Experimenting with felting is the best way to learn, and you learn just as much from things going wrong as you do from things going right.
After making ‘The Fingerpost‘ picture, shown below, I was full of enthusiasm for the ‘chopped up bits of felt look’ and I wondered if I could make a small decorative pod with it.
So I spent ages getting sore fingers chopping up pieces of scrap fulled felt …
… then I arranged some of it onto one side of my circular resist. I had to use tweezers as the felt bits either stuck to my fingers or flew off to the other side of the table when I tried to place them – it was a painstakingly slow job and my eyes went a bit wobbly with the concentration.
I then applied two layers of white merino wool before flipping it over to start painstakingly applying little bits to the other side.
This is when the alarm bells started to ring…
…I realised at this point that I was going to have a white band running around the middle of my pod … unless I could perhaps pull the white fringe of merino wool from the other side v-e-r-y- snugly around to squish the layers together?
So I carried on to eventually complete the second side.
Aww – I thought it looked pretty – a bit like a plate of ‘dolly mixtures‘.
I had real nagging doubts about the success of the project but I knew that I would learn something from it so I carried on. As I started to wrap the white merino ‘fringe’ over one part of the edge, some bits fell off from another part. It was a struggle and it ended up looking like a bag of potatoes.
After I’d applied all the layers of wool, I had an embryo pod that was the thickness of a car tyre. There was no way I could roll it in a bamboo mat, so I listened to the radio while I rubbed… and rubbed… and rubbed until I thought it would be ok to remove the resist.

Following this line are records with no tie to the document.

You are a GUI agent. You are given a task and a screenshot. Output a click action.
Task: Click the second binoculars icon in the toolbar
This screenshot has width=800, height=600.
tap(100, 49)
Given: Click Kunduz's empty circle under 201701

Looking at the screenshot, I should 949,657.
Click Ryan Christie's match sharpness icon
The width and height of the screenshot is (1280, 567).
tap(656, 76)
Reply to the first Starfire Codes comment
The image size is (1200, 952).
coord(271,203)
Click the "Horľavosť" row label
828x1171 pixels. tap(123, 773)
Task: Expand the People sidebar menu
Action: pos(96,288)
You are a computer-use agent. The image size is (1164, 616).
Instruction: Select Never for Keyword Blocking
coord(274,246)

I cut a hole to remove the resist then turned the pod inside out to full it. As I did so, several colourful bits of felt flew off the pod – it looked like a boxer spitting out teeth – and lots more pieces were loose. It was unworkable.
I could see what I’d done wrong.
I should have fulled the pod a bit after removing the resist before attempting to turn it inside out. It might have been better too, considering the amount of shrinkage of a pod, if I hadn’t put the coloured bits on the resist so densely.
It’s frustrating when things go wrong but valuable lessons can be learned from the experience. I don’t give up on a piece easily, and I usually keep the felt to re-use, but this pod was definitely a lost cause and as there was nothing I considered salvageable for re-use, I consigned it to the felting box in the sky.